Big profits stand to be made, though, and this is by design. There is a section in the FIT law calling on METI to aim for large-scale renewable energy use over the first three years of the tariff. To accomplish this, the law says, METI is supposed to give “special consideration to the profits of renewable energy suppliers.’’ As the internal rates of return, i.e. the pre-tax profits, under the new tariff system range from four percent for some biomass forms to 13 percent for geothermal, eight percent for wind farms over 20kW, and between 3.2 and 6 percent for solar, it’s clear there are going to be some big winners in the coming years.
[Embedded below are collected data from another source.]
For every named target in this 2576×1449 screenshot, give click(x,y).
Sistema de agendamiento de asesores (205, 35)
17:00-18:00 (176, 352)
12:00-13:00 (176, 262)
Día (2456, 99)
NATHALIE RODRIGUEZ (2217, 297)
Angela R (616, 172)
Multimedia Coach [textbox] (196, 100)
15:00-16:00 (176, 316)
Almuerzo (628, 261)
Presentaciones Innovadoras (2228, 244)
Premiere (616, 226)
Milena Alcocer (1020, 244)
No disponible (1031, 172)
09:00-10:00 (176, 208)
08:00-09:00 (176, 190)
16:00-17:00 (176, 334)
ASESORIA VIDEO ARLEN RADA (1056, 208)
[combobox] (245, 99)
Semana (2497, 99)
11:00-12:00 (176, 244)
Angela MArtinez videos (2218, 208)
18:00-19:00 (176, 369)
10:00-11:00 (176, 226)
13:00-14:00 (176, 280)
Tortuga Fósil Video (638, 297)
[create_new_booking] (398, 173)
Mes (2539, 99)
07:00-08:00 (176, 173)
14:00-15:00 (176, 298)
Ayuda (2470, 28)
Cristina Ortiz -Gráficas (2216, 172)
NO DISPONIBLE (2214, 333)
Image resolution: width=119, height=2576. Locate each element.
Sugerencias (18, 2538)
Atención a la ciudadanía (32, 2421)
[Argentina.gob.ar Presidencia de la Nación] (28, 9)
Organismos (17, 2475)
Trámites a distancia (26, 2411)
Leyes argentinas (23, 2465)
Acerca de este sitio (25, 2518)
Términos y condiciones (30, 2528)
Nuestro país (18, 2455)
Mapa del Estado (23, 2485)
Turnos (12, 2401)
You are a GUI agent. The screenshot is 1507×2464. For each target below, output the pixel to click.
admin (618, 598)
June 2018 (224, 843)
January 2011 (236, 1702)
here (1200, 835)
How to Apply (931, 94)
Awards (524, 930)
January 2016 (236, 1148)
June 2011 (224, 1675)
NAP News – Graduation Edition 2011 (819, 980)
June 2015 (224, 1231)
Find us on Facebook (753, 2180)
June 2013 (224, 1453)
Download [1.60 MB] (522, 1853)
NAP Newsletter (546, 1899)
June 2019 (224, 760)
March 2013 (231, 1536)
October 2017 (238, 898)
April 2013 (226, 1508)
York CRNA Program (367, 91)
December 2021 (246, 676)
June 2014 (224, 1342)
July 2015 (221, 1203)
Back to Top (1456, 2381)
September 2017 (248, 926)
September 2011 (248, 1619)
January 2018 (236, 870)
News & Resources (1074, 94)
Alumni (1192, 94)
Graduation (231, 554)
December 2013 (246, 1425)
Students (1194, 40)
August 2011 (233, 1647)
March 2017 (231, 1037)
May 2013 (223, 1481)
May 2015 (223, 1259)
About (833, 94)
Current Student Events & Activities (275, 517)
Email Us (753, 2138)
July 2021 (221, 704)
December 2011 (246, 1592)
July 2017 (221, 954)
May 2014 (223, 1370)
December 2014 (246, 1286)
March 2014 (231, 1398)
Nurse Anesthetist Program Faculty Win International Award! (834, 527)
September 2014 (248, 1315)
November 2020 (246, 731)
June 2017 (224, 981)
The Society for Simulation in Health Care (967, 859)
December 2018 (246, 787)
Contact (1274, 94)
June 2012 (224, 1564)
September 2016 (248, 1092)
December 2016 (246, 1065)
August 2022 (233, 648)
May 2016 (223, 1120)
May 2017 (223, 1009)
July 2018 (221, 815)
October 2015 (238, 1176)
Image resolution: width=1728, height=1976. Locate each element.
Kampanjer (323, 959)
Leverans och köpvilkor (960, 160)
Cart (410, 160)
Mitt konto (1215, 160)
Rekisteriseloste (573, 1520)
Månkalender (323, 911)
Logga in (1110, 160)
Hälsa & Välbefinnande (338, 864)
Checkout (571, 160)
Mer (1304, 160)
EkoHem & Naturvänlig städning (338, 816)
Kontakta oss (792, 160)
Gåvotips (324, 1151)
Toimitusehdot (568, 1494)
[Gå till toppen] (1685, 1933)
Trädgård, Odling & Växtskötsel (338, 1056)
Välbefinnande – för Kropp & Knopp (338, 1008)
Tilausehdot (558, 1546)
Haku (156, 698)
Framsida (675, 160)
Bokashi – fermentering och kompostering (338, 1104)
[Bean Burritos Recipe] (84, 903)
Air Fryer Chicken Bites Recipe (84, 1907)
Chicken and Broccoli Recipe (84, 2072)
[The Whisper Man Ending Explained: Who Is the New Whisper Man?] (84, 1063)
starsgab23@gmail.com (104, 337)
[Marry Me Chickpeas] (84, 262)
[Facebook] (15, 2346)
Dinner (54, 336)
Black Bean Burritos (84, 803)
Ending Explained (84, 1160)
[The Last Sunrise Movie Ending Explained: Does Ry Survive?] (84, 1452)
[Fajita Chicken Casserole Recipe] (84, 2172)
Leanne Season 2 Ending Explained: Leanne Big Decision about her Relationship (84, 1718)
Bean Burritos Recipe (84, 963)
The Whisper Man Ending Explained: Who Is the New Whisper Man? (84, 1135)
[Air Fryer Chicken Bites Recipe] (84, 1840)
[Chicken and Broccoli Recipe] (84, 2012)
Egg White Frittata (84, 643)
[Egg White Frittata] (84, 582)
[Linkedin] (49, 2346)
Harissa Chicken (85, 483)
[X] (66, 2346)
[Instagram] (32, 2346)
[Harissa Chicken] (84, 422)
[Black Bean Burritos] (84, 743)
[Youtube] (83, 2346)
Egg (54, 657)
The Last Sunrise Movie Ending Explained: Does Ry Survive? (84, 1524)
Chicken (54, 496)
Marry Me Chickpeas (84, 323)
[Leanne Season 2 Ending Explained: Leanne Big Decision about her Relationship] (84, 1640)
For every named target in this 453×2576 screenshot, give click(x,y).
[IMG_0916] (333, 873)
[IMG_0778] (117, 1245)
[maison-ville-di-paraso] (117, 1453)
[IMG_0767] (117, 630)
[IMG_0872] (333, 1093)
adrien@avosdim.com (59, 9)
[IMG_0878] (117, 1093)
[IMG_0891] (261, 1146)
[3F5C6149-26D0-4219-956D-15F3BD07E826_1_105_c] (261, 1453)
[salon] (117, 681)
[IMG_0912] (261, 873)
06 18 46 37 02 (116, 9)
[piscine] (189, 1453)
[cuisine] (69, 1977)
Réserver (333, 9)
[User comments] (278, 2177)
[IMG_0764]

How much will the new FIT cost consumers? The Agency for Natural Resources predicts there will be a cost increase of 0.2 and 0.4 yen/kWh, which translates into an increase of 70 and 100 yen for using 300 kWh of electricity, roughly what the average Japanese household consumes per month.

On the other hand, large-scale electricity users, especially manufacturing firms, are going to see their bills go up by a lot more than that, at least in the beginning. But the FIT is also an opportunity for all large-scale electricity users to review carefully how they use electricity and determine whether they really are using it as effectively as they claim. As Winifred Bird demonstrates in “Energy Efficuency,” (page118), there is still much the average business in particular can do to increase efficiency, and thus lower their utility costs, even further.

There are cost and logistical concerns among both renewable energy supporters and opponents about whether the structure of Japan’s new FIT is the best way to ensure that renewables become safe, stable, and cost-effective sources of electricity. But the question is also political. MP Taro Kono fought against his own ruling Liberal Democratic Party for an FIT a dozen years ago. He watched as it was defeated by Japan’s nuclear power lobby — pro-nuclear politicians, the pro-nuclear METI, the utilities, business lobbies like Keidanren, whose members include firms that build nuclear reactors or consume large amounts of electricity, and the mainstream media which relied heavily on advertising from the utilities (see article on Kono on page 48).

Nevertheless, a huge first step has been taken with the new FIT. Regardless of how it could be adjusted or who will profit financially in the short-term, renewable energy (excluding major hydropower projects), which only accounts for about 1 percent of Japan’s total electricity supply at present, now has an unprecedented chance for growth.